* [Document text]
....
Oh My God, Hell Yes!

bipolar medication

I asked my husband, Maurice, to think back to before I was taking meds. We both remember the trial and error period when my pdoc and I were trying to find the right combination for me. Some of the meds had some pretty wacky side effects. In fact, one of them made me attack Maurice. Naturally my pdoc told him to get me off those immediately. I can visibly remember the finding drugs period, but my memory before that is quite sketchy.

My question to him was if there is really a noticeable difference from before I went on meds and now. The way I worded it was kind of confusing so he wasn’t really sure what I was asking. He hemmed and hawed and cocked his head and looked at me strangely. I wondered why it was taking him so long to answer. Naturally, I was asking to see if I really have a problem and could I possibly stop seeing a pdoc and even get off my meds. I had in my head that the whole bipolar thing was all a big mistake.

I finally realized he didn’t understand what I was asking, so I asked it again. “Can you see a difference from the way I was before I started on meds, compared to how I am today. Am I better off now?”

I saw the look in his face when he realized what I was asking. He leaned back, looked at me and said, “Oh my God, hell yes!” He went on to describe how I couldn’t function at work and I couldn’t talk. He said he lost me then and wanted me to come back. He’s happy that I did.

So, I didn’t get the validation I wanted. I didn’t get the excuse to get off my meds. What I did get was that my life is far superior today than before proper treatment, and that I need to consider each day a blessing.

Life is good.

17 comments on Oh My God, Hell Yes!

  1. So very happy for you. I’m hoping after 5+ years of feeling really crappy (been depressed for over 20 years) I might find the right combination of drugs. I’ve even tried TMS – 37 treatments – absolutely no benefit!

    1. Wow. If there was no benefit, I’m shocked they tried 37 times. I think TMS is just like traditional medication, what works for some doesn’t for others. I am in no way an expert, just my observation from being in support groups. I understand how frustrating it can be. It was a long haul to find the right medication for me, and as I said in my post, some had severe side effects. I hope you find what works for you soon.

  2. I’m with Maurice!! Hell yes!!! I’ve known you for quite a while now and I concur. Your life is much better and more stable with the meds. They may suck, but stay on ’em!! Love you!!!

    1. Yeah, I knew that was the right answer, Joe. I was just hoping and since my memory is so blurry it was easy to convince myself I didn’t need them. I’ve been set straight now. Love you too!

  3. Remember how we discussed in amazement (and some amusement) the people in our support group who would just go off their meds? DON’T BE THOSE PEOPLE! I will try not to be those people either although I will say that it is tempting from time to time. And don’t hurt Maurice. I need him to help me with my computer problems. And also to be decorative. Love you!
....
* [What to work on]
• a. Do these statements agree with the bipolar medication post? Answer yes or no for each, quoting the words of the post that decide it. (i) Maurice answered at once the first time he was asked. (ii) One of the medications made the writer attack Maurice. (iii) A commenter had 37 TMS treatments with no benefit.
• b. In the bipolar medication post, what did Maurice do while he was still unsure what the writer was asking? List every action.
The material comes from a different source than the bipolar medication post.

* [Exercise data]
....
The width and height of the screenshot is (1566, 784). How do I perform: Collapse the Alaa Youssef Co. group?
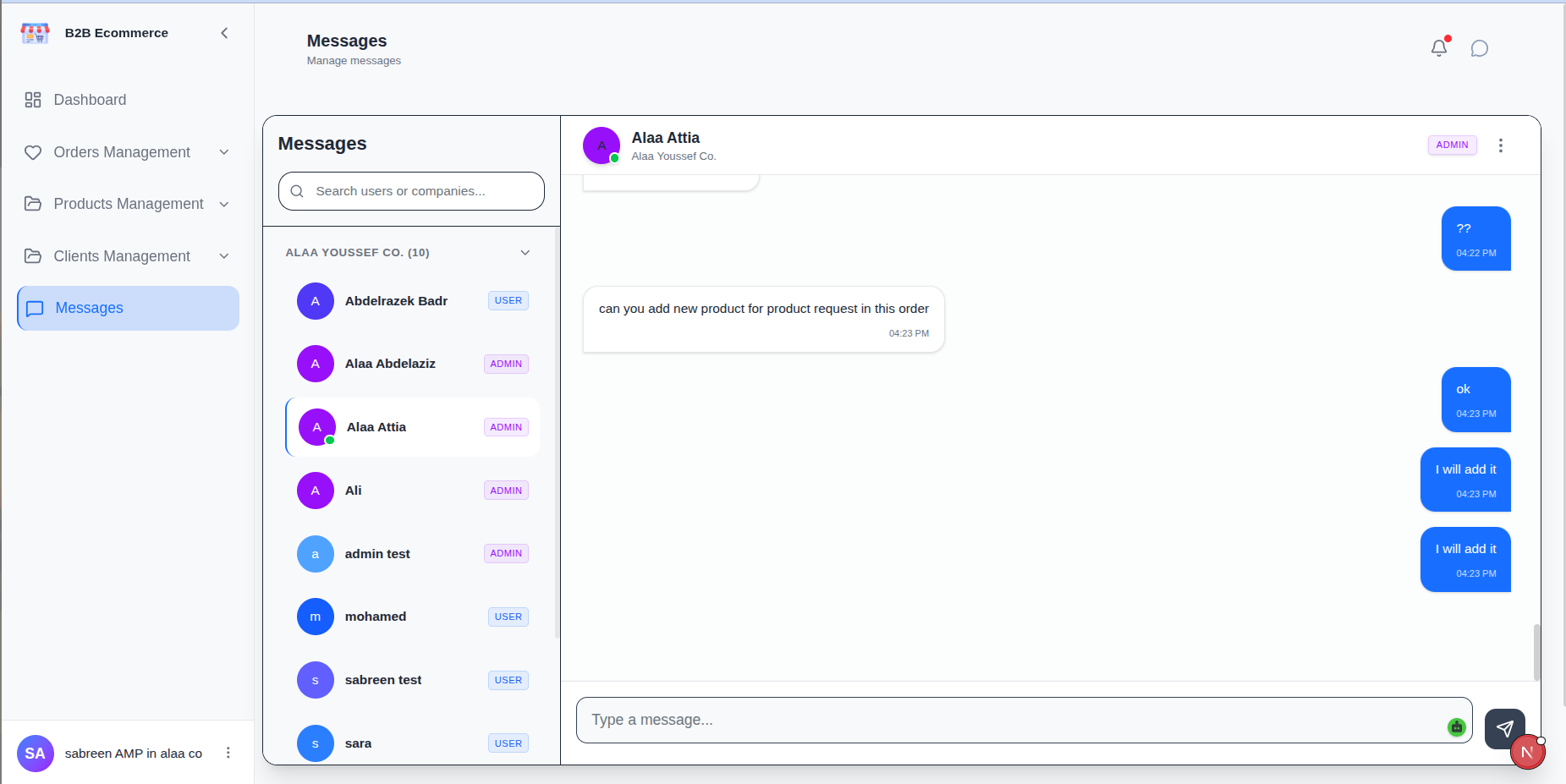pyautogui.click(x=525, y=253)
....
* [Task answers]
• a.
(i) No: "He hemmed and hawed and cocked his head and looked at me strangely."
(ii) Yes: "In fact, one of them made me attack Maurice."
(iii) Yes: "I’ve even tried TMS – 37 treatments – absolutely no benefit!"

• b.
- He hemmed and hawed.
- He cocked his head.
- He looked at the writer strangely.